# WHAT NEEDS TO BE DONE
Starting at the line that contains "Select the 百分比 percentage radio button" and continuing through the end of the listing, both included, write those lines out again with "percentage" switched to "ratio" and everything else unchanged, leaving out the pictures.

* Begin DATASET *

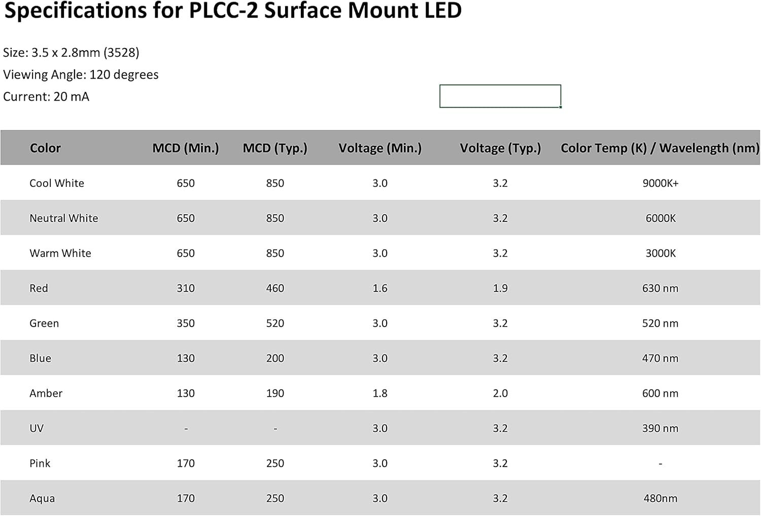Click the Green row label
761x516 pixels.
tap(44, 323)
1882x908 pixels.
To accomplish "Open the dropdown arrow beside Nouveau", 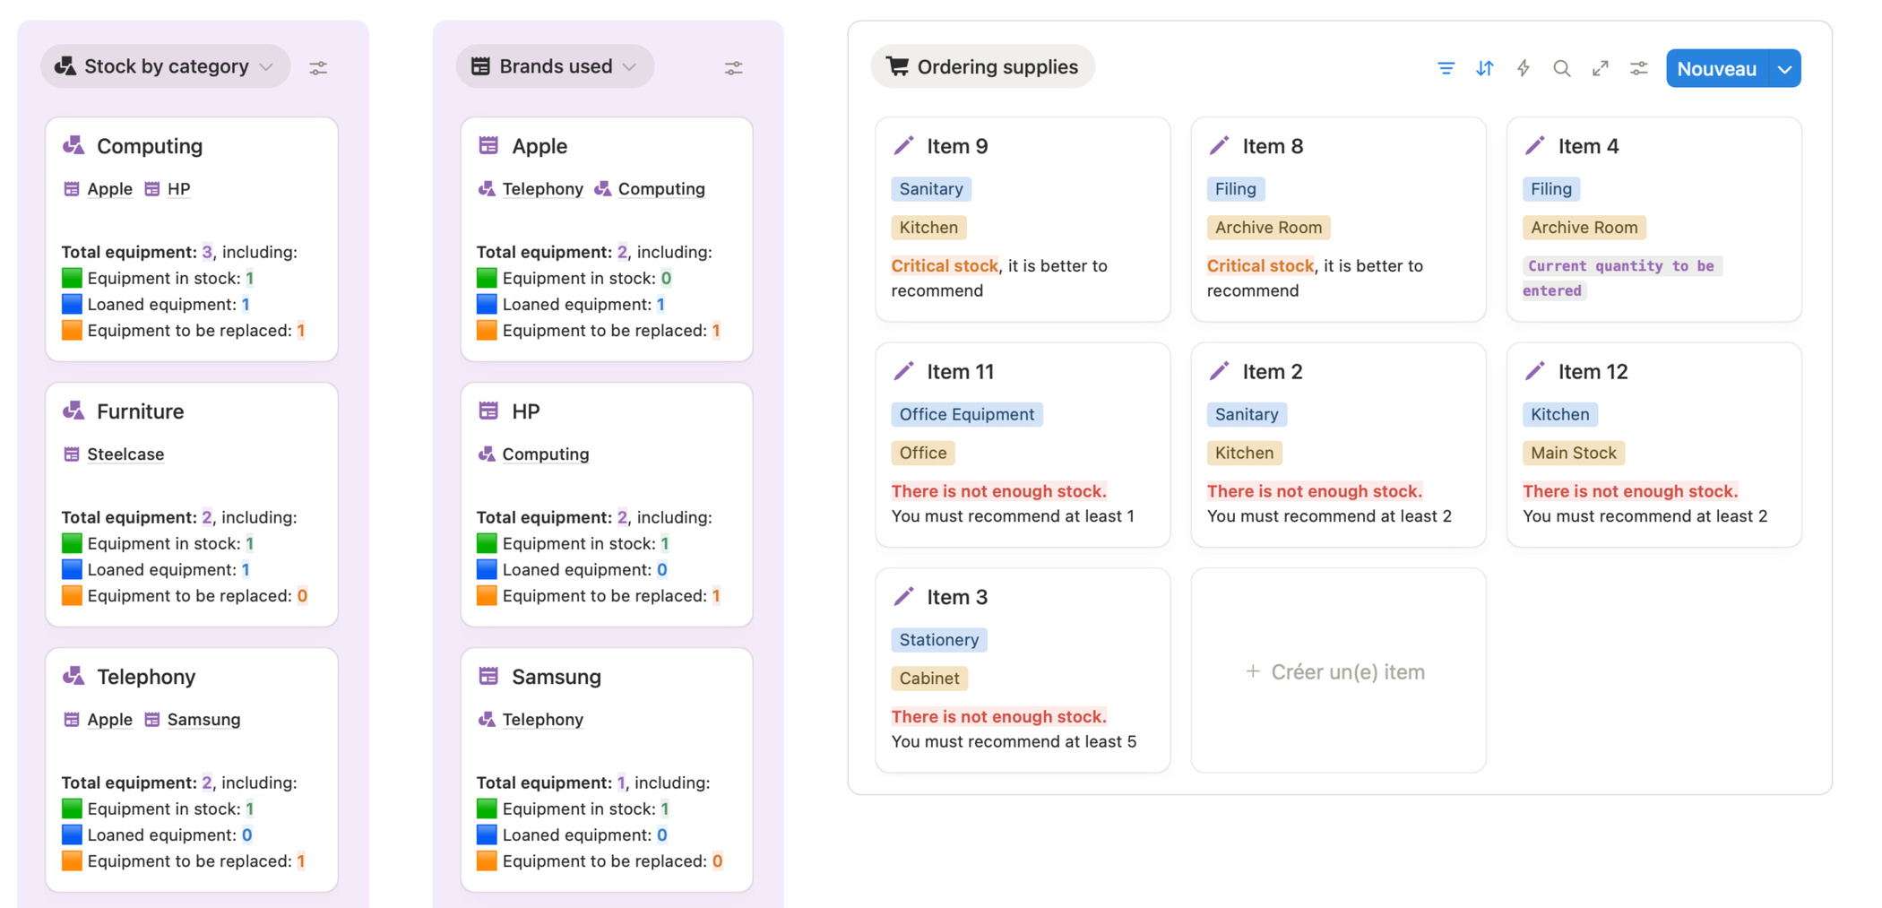I will (1784, 69).

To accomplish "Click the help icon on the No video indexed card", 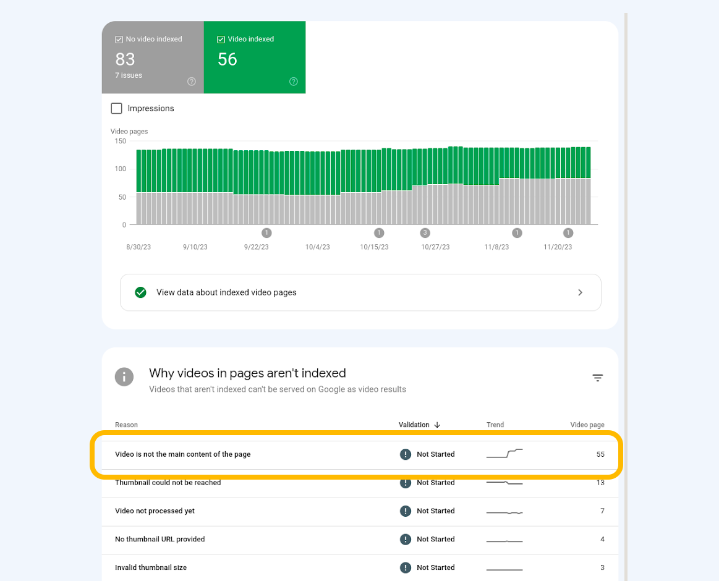I will [192, 81].
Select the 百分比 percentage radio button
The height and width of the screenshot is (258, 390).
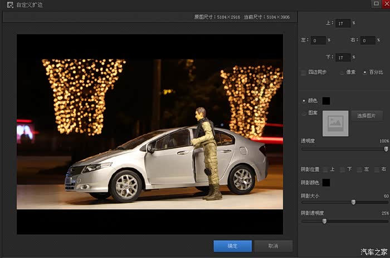point(365,72)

* End DATASET *

# THE RESULT
Select the 百分比 ratio radio button
The height and width of the screenshot is (258, 390).
point(365,72)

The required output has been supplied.